> [What this task involves]: Copy the lines from the one containing "Select the orange wallet icon" through the one containing "click(441, 47)", keeping them exactly as they are and including both of those lines.

(Item position lines)
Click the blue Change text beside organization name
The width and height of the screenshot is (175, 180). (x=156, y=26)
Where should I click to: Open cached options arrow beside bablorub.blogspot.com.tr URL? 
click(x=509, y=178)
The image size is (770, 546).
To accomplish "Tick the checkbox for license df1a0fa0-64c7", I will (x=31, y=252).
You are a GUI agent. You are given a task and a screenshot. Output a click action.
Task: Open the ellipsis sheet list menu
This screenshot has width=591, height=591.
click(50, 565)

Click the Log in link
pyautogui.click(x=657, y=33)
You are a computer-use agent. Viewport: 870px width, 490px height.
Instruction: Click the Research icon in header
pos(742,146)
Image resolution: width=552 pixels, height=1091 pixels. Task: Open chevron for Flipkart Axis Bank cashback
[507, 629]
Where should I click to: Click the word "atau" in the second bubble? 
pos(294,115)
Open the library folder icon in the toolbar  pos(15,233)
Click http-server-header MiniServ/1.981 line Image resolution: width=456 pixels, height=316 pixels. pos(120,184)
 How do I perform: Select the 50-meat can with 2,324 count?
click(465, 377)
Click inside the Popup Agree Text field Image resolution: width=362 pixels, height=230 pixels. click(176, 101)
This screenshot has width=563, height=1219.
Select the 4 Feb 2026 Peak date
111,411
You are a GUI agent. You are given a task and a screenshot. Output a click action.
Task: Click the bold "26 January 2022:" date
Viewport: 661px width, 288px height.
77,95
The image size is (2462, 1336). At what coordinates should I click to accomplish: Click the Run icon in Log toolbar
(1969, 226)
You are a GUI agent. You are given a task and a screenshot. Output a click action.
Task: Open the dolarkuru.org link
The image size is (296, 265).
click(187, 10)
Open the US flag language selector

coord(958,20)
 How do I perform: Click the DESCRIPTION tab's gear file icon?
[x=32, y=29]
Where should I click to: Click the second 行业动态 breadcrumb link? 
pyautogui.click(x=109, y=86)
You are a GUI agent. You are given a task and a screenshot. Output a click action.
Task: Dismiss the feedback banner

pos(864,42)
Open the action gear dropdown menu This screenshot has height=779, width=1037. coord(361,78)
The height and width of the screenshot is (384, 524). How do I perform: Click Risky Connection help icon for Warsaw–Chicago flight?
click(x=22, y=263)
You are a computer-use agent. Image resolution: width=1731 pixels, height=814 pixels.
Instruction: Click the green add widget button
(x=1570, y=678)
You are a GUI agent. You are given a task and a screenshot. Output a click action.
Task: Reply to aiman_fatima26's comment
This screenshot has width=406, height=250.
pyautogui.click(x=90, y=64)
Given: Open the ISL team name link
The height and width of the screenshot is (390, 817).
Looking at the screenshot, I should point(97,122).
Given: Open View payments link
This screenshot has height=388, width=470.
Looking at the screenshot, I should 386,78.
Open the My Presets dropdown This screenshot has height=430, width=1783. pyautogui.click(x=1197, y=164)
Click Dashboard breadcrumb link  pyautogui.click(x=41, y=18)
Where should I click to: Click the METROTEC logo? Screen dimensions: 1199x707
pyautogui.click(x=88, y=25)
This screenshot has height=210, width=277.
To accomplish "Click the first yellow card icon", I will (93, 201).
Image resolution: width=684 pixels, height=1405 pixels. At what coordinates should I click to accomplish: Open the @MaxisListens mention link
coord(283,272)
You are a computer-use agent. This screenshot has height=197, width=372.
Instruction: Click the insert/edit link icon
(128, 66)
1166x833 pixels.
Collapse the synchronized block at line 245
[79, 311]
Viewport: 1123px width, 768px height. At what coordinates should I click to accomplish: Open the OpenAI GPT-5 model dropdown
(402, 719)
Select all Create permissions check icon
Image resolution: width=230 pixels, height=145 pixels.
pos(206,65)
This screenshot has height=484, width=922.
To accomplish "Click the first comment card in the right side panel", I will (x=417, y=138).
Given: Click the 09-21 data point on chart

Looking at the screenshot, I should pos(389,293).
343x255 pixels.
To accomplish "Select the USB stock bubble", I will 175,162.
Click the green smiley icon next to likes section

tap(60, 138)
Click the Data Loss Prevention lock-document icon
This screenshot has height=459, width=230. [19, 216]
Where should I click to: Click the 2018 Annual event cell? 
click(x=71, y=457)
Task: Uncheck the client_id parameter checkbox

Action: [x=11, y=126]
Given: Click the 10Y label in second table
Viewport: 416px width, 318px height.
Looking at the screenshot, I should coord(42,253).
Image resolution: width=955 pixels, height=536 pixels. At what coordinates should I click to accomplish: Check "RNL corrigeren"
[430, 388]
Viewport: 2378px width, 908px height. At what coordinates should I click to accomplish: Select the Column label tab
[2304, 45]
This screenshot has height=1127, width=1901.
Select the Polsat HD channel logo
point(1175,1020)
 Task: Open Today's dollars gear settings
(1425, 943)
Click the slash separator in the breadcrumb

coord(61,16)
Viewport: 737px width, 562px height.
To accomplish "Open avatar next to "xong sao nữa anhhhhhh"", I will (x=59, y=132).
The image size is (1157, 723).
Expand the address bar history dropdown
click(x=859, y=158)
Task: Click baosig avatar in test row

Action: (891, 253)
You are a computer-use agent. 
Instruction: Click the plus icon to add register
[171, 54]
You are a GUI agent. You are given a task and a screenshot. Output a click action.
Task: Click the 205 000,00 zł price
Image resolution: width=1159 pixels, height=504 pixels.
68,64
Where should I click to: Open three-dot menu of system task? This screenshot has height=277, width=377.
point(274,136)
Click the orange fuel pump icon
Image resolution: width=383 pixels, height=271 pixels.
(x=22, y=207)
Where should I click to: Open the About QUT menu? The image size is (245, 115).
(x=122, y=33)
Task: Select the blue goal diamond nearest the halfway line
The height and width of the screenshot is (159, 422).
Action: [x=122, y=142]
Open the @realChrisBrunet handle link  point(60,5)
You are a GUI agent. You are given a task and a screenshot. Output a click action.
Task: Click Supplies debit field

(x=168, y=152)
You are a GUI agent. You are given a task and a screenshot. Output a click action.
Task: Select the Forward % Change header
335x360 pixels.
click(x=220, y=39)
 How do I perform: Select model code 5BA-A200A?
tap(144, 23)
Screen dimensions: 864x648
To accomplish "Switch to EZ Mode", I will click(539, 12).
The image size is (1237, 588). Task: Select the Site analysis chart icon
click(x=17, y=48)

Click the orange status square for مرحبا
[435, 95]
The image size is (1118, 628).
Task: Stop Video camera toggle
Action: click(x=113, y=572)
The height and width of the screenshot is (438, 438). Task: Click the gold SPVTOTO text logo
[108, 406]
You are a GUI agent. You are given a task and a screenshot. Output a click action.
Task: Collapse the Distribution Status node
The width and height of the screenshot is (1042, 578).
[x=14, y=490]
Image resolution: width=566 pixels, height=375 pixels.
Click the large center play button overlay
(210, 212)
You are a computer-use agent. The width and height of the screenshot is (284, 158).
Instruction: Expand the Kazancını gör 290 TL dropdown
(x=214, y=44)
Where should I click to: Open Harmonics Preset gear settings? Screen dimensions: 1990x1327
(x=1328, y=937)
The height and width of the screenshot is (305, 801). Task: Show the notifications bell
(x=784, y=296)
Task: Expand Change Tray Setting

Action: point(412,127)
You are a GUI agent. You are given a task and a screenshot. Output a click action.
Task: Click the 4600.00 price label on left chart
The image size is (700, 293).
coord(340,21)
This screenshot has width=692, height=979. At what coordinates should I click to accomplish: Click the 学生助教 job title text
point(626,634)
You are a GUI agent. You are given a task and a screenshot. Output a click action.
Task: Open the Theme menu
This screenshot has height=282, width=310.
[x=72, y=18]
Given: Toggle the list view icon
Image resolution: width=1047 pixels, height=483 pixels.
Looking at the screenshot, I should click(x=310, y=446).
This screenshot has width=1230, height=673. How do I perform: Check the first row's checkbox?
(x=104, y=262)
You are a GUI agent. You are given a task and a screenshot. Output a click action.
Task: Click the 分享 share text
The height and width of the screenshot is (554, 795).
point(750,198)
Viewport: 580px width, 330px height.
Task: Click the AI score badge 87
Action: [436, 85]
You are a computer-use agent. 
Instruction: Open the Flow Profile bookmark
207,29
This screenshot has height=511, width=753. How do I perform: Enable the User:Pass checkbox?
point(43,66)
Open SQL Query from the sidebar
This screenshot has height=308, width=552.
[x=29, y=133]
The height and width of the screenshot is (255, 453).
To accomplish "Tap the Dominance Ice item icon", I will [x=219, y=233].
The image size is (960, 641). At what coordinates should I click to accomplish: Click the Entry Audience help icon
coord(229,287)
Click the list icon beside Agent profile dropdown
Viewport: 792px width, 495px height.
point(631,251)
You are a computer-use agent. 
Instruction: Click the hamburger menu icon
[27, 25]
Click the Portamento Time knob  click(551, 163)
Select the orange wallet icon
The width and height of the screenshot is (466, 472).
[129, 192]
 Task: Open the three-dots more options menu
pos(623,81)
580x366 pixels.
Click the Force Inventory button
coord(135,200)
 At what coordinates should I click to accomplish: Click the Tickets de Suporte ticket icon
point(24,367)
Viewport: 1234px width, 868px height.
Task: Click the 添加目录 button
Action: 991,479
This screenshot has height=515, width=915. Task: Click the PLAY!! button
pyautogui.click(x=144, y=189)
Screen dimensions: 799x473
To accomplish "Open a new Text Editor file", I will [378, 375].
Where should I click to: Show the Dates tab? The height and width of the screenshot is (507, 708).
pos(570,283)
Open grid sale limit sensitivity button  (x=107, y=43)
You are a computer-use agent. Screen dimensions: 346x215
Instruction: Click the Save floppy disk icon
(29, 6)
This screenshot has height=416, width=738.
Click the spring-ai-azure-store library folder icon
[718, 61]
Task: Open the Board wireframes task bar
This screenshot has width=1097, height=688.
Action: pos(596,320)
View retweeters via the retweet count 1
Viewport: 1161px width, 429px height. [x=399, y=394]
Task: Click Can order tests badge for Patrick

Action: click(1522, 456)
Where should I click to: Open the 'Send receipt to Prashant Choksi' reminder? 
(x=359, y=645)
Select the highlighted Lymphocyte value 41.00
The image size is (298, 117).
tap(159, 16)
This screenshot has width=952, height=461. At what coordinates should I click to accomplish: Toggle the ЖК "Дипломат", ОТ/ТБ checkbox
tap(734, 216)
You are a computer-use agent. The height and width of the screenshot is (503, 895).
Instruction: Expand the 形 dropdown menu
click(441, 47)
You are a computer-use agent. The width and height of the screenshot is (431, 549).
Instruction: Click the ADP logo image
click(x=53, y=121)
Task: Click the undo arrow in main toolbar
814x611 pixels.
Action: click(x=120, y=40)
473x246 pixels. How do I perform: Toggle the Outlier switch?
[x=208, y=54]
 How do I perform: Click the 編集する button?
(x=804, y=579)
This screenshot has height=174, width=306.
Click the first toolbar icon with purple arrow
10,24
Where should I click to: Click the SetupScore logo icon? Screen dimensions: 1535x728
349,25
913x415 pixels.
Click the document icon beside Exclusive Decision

> [Written response]:
Select the orange wallet icon
The width and height of the screenshot is (466, 472).
[129, 192]
 Task: Open the three-dots more options menu
pos(623,81)
580x366 pixels.
Click the Force Inventory button
coord(135,200)
 At what coordinates should I click to accomplish: Click the Tickets de Suporte ticket icon
point(24,367)
Viewport: 1234px width, 868px height.
Task: Click the 添加目录 button
Action: 991,479
This screenshot has height=515, width=915. Task: Click the PLAY!! button
pyautogui.click(x=144, y=189)
Screen dimensions: 799x473
To accomplish "Open a new Text Editor file", I will [378, 375].
Where should I click to: Show the Dates tab? The height and width of the screenshot is (507, 708).
pos(570,283)
Open grid sale limit sensitivity button  (x=107, y=43)
You are a computer-use agent. Screen dimensions: 346x215
Instruction: Click the Save floppy disk icon
(29, 6)
This screenshot has height=416, width=738.
Click the spring-ai-azure-store library folder icon
[718, 61]
Task: Open the Board wireframes task bar
This screenshot has width=1097, height=688.
Action: pos(596,320)
View retweeters via the retweet count 1
Viewport: 1161px width, 429px height. [x=399, y=394]
Task: Click Can order tests badge for Patrick

Action: click(1522, 456)
Where should I click to: Open the 'Send receipt to Prashant Choksi' reminder? 
(x=359, y=645)
Select the highlighted Lymphocyte value 41.00
The image size is (298, 117).
tap(159, 16)
This screenshot has width=952, height=461. At what coordinates should I click to accomplish: Toggle the ЖК "Дипломат", ОТ/ТБ checkbox
tap(734, 216)
You are a computer-use agent. The height and width of the screenshot is (503, 895).
Instruction: Expand the 形 dropdown menu
click(441, 47)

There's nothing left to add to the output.